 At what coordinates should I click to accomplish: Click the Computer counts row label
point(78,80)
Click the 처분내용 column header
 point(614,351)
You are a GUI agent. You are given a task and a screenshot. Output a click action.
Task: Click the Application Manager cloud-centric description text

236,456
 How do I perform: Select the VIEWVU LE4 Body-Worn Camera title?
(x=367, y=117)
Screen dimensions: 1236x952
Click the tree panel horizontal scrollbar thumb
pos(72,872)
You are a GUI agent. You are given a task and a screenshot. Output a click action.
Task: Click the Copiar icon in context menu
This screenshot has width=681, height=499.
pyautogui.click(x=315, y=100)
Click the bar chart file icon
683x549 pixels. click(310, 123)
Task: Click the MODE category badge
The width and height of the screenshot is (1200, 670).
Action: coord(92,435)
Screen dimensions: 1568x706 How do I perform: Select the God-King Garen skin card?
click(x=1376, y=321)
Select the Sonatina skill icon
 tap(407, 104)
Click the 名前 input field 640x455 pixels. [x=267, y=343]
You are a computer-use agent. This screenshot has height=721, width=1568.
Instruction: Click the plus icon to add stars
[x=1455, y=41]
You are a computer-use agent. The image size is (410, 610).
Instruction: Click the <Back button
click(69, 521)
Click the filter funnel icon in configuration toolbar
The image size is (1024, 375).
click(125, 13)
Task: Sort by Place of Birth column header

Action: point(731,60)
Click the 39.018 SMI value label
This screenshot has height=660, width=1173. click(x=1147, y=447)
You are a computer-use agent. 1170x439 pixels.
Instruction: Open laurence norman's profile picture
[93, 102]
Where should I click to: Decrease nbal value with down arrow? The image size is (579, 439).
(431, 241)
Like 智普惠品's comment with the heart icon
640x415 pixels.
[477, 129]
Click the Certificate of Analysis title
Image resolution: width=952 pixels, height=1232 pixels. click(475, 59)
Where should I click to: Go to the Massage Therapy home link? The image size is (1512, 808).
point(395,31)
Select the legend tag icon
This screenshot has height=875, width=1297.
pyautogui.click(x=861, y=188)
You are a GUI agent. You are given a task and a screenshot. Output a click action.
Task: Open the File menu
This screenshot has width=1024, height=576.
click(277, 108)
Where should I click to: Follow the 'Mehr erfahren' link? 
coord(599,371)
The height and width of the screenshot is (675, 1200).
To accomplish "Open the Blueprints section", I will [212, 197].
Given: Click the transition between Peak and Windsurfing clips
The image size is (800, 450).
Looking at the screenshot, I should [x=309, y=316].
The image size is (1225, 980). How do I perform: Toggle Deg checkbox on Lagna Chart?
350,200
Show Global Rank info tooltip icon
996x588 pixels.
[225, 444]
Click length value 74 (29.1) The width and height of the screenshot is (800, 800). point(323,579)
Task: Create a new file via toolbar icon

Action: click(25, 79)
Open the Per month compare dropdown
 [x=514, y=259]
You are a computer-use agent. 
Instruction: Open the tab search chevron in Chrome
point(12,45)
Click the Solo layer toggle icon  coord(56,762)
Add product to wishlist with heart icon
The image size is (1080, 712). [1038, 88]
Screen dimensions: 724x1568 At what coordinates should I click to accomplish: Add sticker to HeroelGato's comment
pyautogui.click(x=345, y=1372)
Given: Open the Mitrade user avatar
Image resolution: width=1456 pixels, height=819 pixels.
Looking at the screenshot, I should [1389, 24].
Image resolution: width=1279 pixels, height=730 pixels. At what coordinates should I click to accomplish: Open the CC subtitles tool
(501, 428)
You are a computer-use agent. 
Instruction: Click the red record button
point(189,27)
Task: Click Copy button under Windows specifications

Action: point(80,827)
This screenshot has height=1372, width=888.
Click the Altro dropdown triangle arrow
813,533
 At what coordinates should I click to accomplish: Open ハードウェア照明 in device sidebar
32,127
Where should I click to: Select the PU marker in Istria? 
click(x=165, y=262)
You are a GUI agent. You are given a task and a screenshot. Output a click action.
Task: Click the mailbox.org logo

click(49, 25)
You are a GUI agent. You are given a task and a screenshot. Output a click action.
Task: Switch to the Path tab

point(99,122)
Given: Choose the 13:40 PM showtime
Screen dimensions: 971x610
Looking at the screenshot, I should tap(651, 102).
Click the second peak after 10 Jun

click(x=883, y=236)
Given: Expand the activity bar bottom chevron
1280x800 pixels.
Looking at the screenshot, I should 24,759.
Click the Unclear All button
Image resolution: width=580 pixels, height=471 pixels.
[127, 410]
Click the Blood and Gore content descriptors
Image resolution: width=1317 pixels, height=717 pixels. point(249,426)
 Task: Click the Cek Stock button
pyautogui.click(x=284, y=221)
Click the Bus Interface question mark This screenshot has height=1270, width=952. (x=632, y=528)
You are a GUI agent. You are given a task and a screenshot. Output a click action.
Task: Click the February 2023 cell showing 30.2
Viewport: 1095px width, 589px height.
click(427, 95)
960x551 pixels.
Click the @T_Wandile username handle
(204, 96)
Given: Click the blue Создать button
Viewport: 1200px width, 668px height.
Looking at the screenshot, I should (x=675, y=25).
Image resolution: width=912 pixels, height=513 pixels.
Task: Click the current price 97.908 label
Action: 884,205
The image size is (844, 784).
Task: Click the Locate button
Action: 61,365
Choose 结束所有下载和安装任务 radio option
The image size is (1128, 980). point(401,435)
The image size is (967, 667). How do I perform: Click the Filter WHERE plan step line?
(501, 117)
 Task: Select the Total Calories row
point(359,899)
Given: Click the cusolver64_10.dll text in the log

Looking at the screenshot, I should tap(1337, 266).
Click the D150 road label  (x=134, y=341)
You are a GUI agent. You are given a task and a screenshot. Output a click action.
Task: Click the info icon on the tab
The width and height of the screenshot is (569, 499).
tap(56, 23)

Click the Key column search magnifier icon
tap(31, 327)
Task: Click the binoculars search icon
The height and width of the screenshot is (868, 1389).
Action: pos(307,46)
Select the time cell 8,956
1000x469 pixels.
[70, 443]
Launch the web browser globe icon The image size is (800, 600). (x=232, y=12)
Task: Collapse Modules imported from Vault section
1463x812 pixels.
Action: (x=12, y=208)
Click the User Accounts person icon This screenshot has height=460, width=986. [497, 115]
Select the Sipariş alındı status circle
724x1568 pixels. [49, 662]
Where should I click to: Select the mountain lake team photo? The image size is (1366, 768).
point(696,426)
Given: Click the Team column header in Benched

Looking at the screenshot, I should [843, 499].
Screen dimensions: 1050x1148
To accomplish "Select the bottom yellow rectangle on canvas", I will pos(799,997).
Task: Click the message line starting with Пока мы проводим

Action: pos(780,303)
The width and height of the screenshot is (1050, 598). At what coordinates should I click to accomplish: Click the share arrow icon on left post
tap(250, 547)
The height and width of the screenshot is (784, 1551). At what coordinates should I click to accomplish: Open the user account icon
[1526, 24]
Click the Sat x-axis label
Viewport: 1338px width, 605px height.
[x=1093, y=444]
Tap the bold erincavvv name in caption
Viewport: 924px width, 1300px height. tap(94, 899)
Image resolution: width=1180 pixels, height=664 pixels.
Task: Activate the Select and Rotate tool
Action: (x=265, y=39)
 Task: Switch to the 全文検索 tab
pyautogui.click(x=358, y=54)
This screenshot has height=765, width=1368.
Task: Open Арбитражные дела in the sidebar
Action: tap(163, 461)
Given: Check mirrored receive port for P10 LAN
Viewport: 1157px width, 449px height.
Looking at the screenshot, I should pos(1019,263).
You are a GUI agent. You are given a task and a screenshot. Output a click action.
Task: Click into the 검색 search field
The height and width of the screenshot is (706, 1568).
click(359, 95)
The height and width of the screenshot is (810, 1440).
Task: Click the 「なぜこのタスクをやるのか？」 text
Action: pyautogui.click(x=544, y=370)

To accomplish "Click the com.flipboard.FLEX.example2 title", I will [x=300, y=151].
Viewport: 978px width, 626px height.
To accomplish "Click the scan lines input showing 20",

* * * * *

- _WHAT YOU HAVE TO DO_
The word to find is "menu". Copy every line of the data that holds it.

- _ANSWER TO THIS TASK_
Task: Click the Copiar icon in context menu
Task: Open the File menu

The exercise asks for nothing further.